Siena di notte

siena_notteLettori senesi sono stati così gentili da segnalare i nostri scritti sul Palio e la loro Città, che meritano, contraccambiandoli dell’attenzione e della gentilezza, che a nostra volta portiamo loro a conoscenza (o rammemoriamo per chi – ma ne dubitiamo, salvo forse qualche “letterato”- già lo conoscesse) questo vecchio scritto (datato 1899) del pubblicista, storiografo, romanziere ecc., Alfredo Oriani (1852 – 1909), di impronta nazionalistica e perciò oggi alquanto dimenticato, che traiamo da un libro che da parecchio tempo sonnecchiava, quasi mai aperto, nella nostra biblioteca, che fu edito a Bologna nell’ormai lontano 1928 dall’editore Licinio Cappelli, col titolo “Alfredo Oriani – Gli Eroi, Gli  Eventi, Le Idee”. Pagine scelte,  con prefazione di Luigi Federzoni.

Lo scritto in questione, per il tono verista e allo stesso tempo nostalgico, in cui immagine fotografica, evocazione storica, piacere estetico, solipsismo, si confondono, suscita, rivolgendosi sia all’animo che all’intelletto, tanto delicatezza di sentimenti quanto pregnanza di riflessioni.

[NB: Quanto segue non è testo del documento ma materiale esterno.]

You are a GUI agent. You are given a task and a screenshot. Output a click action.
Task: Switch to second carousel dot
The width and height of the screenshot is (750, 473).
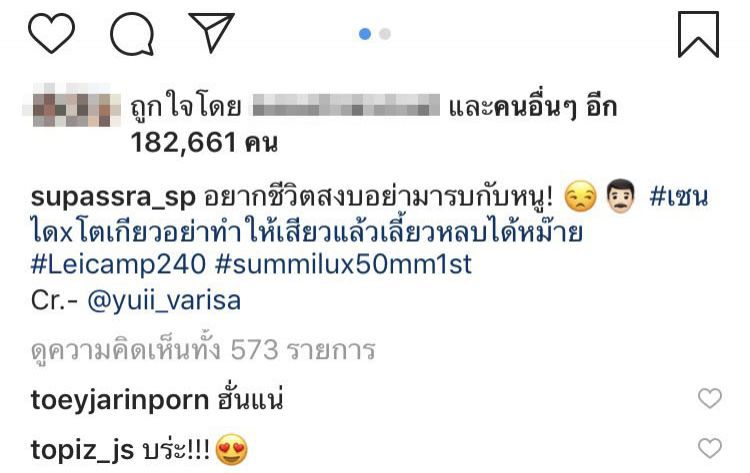pos(385,34)
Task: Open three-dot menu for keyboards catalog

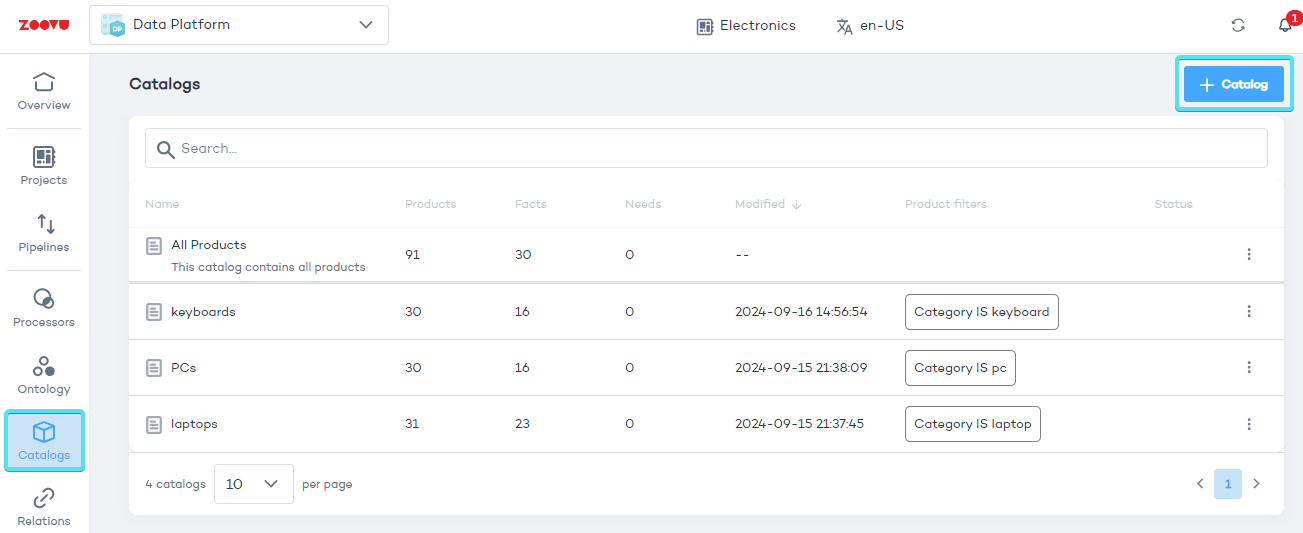Action: point(1249,312)
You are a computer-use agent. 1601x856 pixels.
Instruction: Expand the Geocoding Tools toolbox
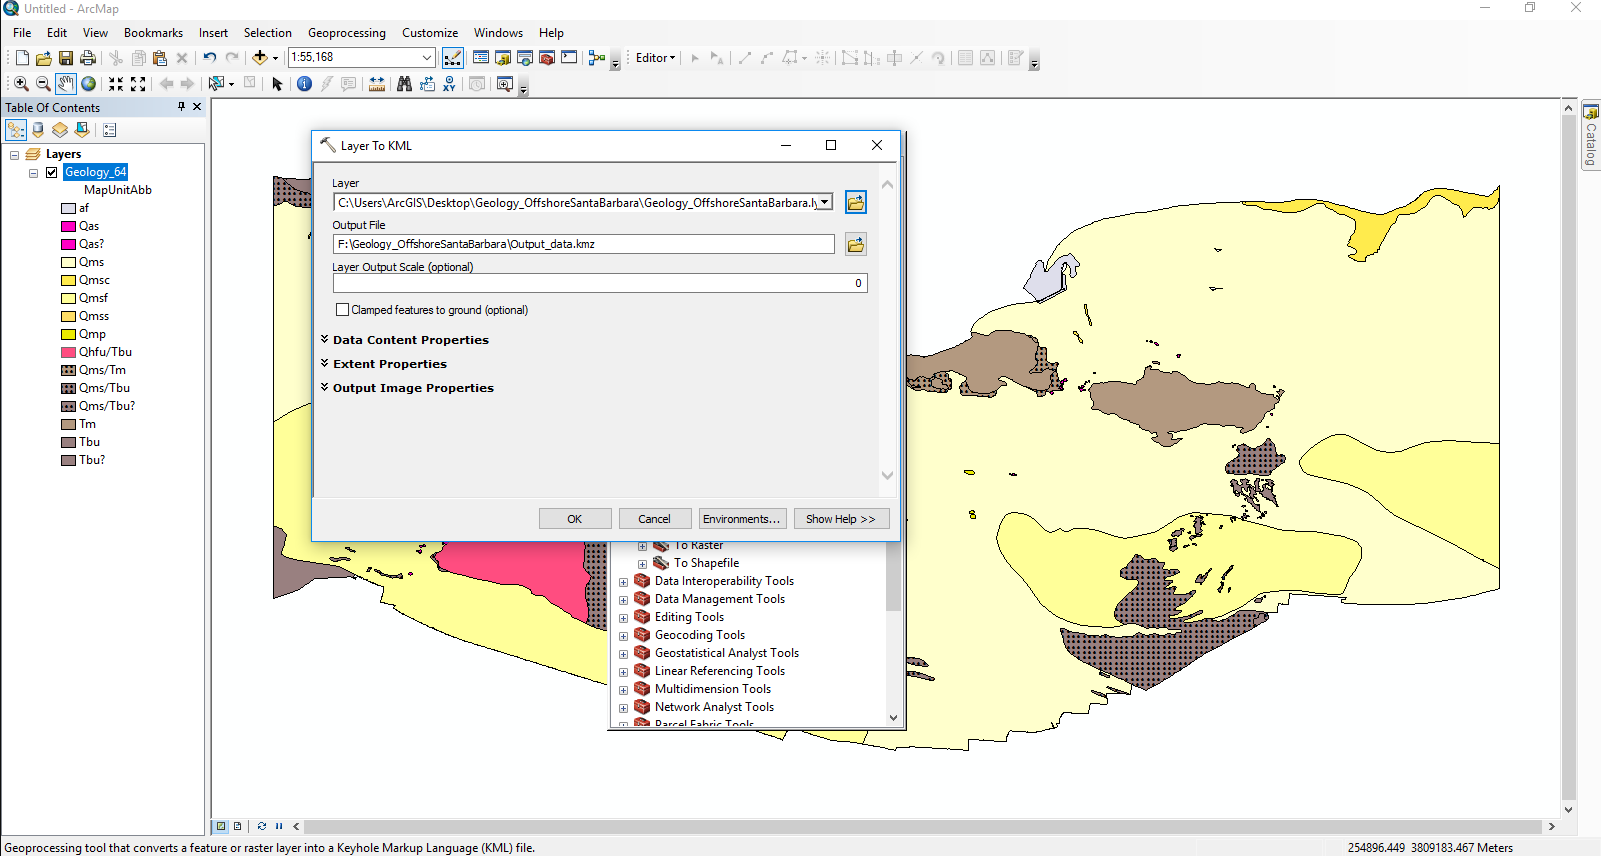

Pensiamo ad esempio alla “bellezza” che – ci dice l’Autore – in quel tempo, ahinoi perduto, “doveva essere la prima fisionomia delle cose”, e facciamo un raffronto con lo sfascio edilizio, la bruttezza, la spazzatura di ogni tipo, che dal secondo dopoguerra ad oggi hanno cominciato, e in maniera sempre più stringente, vero specchio dei tempi, a circondarci da ogni dove; o al “popolo“ di allora che “costituiva nel Duomo la propria epopea” come quando “osannando“ vi portò “la grande tavola di Duccio”, e a quello di oggi – ma può chiamarsi ancora “popolo” quello che a più riguardi è solo una pappina informe? – tutto squadre di calcio, corse di bolidi di latta e quant’altro c’è di più insignificante, d’effimero, d’impermanente, mentre il resto, quello che per le  genti di prima  più contava quanto a stabilità e in quanto strumento di unione fra mondo e sovramondo, è per esso il nulla più assoluto; pensiamo a tanti capolavori di allora, di architettura, pittura ecc. che spesso, più erano belli – accenna il nostro A. – più erano anonimi, come a significare che in ogni artefice, pittore, architetto, a riverberare era sempre e soltanto l’idea dell’Unico Artefice, dell’Unico   Grande Architetto, e confrontiamoli con le banalità, per non dire sovente le bruttezze o addirittura le schifezze (chi non ricorda la famosa “m…a d’artista”?), che ci vengono quotidianamente ammannite nei più svariati campi come “opere d’arte”, tutte rigorosamente “firmate” col nome e cognome dell’autore perché così vuole il narcisismo moderno.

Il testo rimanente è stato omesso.